The finest single collection of old American silverware in existence is that gathered by Hon. A. T. Clearwater of Kingston, New York, and placed on view in the Metropolitan Museum of Art, New York. Judge Clearwater began collecting American specimens after visiting the loan exhibit in the Museum of Fine Arts, Boston, in 1906, and built up his collection rapidly. At present there are four hundred and thirty pieces on exhibition. of these two hundred and thirty-four are flatware of the eighteenth century, one hundred and forty-three are tankards, beakers, teapots, porringers, and other table utensils of the seventeenth and eighteenth centuries, and fifty-three are specimens of early nineteenth century work. Judge Clearwater is constantly adding to the collection. About half of the eighteenth century pieces antedate 1750. There are specimens of the work of John Cony, Edward Winslow, John and Benjamin Burt, Andrew Tyler, Benjamin Wynkoop, and others, and a large number of pieces by Paul Revere.

There are smaller collections of Americana at the Essex Institute in Salem, the Concord Antiquarian Society, Memorial Hall at Deerfield, and a number of other places that are well worth visiting, while such private collections as Mr. Frederick W. Hunter's Stiegel glass, Mr. R. T. Haines Halsey's furniture and silver, and several others, have played an important part in the development of this new interest in Americana.

The Pendleton collection is typical of the new idea in museum exhibits — the authentic reconstruction of an old environment rather than the mere display of relics. Such reproductions of seventeenth and eighteenth century interiors as may be seen at Mt.
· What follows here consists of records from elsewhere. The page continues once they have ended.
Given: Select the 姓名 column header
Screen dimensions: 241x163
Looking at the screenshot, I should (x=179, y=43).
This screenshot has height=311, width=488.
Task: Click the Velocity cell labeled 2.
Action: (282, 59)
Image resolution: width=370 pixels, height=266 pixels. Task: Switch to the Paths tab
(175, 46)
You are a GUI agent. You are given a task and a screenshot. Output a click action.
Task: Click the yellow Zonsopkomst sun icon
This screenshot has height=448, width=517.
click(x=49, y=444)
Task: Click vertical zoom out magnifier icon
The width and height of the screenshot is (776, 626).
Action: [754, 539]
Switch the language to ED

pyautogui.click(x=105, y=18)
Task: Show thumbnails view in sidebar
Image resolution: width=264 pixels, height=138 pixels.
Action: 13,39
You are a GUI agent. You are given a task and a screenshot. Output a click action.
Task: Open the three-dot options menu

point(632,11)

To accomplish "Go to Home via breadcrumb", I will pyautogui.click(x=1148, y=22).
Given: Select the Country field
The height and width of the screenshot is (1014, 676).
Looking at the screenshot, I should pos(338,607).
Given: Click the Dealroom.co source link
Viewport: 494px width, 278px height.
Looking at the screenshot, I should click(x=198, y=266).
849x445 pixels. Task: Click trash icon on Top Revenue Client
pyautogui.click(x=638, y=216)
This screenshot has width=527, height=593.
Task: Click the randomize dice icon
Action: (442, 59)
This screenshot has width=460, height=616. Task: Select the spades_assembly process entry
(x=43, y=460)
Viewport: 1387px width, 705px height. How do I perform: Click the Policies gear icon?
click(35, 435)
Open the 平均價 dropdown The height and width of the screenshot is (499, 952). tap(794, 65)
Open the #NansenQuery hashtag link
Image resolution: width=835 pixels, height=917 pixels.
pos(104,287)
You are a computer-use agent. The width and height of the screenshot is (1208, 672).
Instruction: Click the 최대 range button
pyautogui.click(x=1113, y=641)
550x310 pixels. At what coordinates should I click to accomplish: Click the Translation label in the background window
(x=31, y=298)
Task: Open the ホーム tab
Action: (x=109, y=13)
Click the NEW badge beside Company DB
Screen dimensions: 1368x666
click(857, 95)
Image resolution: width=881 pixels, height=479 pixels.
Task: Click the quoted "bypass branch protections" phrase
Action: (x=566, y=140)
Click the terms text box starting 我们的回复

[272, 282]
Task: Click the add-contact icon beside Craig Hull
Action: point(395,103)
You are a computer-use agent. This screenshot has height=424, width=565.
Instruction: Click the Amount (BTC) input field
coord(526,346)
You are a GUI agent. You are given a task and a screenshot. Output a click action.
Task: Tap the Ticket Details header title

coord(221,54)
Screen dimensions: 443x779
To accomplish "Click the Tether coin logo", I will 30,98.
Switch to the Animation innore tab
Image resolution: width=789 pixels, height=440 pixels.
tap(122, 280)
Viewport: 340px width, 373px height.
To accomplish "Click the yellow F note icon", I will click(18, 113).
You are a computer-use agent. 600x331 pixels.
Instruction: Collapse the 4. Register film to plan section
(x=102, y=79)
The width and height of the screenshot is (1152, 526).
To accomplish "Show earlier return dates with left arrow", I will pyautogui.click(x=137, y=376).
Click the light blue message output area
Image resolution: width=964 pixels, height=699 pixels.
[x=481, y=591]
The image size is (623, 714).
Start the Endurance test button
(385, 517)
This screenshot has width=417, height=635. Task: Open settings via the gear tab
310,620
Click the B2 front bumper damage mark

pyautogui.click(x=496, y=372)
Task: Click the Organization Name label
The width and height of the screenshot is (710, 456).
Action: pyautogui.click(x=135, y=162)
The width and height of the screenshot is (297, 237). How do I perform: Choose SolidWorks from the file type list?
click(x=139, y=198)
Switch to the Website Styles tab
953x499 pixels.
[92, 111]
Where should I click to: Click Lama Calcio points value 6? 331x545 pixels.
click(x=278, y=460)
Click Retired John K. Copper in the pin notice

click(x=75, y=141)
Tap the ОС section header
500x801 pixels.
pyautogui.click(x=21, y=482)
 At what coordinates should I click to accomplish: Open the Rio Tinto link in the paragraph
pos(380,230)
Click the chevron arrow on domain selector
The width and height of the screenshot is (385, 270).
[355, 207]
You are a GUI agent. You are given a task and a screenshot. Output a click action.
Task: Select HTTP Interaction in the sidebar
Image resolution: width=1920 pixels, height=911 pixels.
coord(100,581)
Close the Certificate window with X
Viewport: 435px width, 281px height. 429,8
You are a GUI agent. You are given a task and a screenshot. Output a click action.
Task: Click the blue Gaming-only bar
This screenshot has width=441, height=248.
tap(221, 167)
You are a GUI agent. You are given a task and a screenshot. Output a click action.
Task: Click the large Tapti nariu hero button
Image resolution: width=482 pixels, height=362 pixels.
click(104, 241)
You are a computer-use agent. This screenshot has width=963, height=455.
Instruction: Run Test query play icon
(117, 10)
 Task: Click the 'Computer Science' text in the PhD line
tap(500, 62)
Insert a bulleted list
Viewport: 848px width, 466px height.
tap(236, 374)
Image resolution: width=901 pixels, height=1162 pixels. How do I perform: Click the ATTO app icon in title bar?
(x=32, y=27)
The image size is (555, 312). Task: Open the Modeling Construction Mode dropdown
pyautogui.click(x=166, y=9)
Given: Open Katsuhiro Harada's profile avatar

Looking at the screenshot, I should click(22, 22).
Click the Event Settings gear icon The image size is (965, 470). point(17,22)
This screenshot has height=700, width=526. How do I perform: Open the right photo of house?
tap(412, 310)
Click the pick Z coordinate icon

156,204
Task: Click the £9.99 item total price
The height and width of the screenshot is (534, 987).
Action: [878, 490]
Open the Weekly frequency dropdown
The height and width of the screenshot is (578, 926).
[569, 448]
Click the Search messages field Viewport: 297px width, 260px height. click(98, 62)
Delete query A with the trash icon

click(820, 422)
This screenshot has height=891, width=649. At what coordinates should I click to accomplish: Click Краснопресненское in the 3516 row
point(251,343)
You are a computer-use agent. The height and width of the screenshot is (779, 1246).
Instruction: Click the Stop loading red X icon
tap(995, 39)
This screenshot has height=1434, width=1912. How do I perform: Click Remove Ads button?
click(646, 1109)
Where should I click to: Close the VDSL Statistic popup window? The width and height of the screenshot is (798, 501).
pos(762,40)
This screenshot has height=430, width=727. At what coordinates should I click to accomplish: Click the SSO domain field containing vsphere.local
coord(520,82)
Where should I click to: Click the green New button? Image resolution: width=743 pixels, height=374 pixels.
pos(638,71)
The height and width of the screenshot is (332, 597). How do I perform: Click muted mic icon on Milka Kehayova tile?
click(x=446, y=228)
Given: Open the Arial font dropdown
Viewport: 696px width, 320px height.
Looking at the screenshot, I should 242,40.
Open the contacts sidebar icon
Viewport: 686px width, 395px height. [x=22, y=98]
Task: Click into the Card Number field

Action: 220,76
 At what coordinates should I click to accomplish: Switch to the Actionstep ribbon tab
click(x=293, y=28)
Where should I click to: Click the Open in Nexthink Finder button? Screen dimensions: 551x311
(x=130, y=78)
Vernon, at several of Washington's headquarters, at the Van Cortlandt house and Jumel mansion in New York, Philipse Manor at Yonkers, and the Ropes house in Salem, have the effect of recalling the home atmosphere of other days and of re-forming the background against which the national and domestic drama of our forefathers was enacted.

Having attained this new vision of the home life of the Colonies, our collecting takes on a new color. Our piece of old silver becomes something more than an example of rare craftsmanship; in our Windsor chair we see something more than grace of line. They become more personal. The engraved silver beaker, when we have learned where and when it was made and for what it was used, calls up a picture of a little Dutch Reformed Church in old Manhattan and of the Knickerbockers who filled its pews. We handle the piece more reverently, studying the workmanship and design, and presently comes a vision of old Peter Van Dyck himself in his little shop, weighing out the precious metal or plying his graver's tool.

It is inevitable that the average person's interest should shift from the craft to the craftsman, from the object of worth or beauty to the man who fashioned it. True connoisseurs like Mr. Luke Vincent Lockwood — and they are all too few in this country — approach art from the other direction. To them the craft is the important matter and the craftsman secondary. But most of us must confess to a curiosity in human lives. We are interested in men more than in metals.

That is why I have chosen to write about early American craftsmen rather than to treat Americana as a subject for analysis and classification, for division into periods and for grouping under heads. And I fancy that the average person, not seeking to become an authority or an expert, would learn no more about the growth of the industrial arts in America or the classification of their products, from such a scientific treatise, than from the more humanly interesting contemplation of the lives and work of the patriotic Revere, the struggling Phyfe, the flamboyant Stiegel, the industrious Willard. And, after all, without craftsmen there would be no crafts.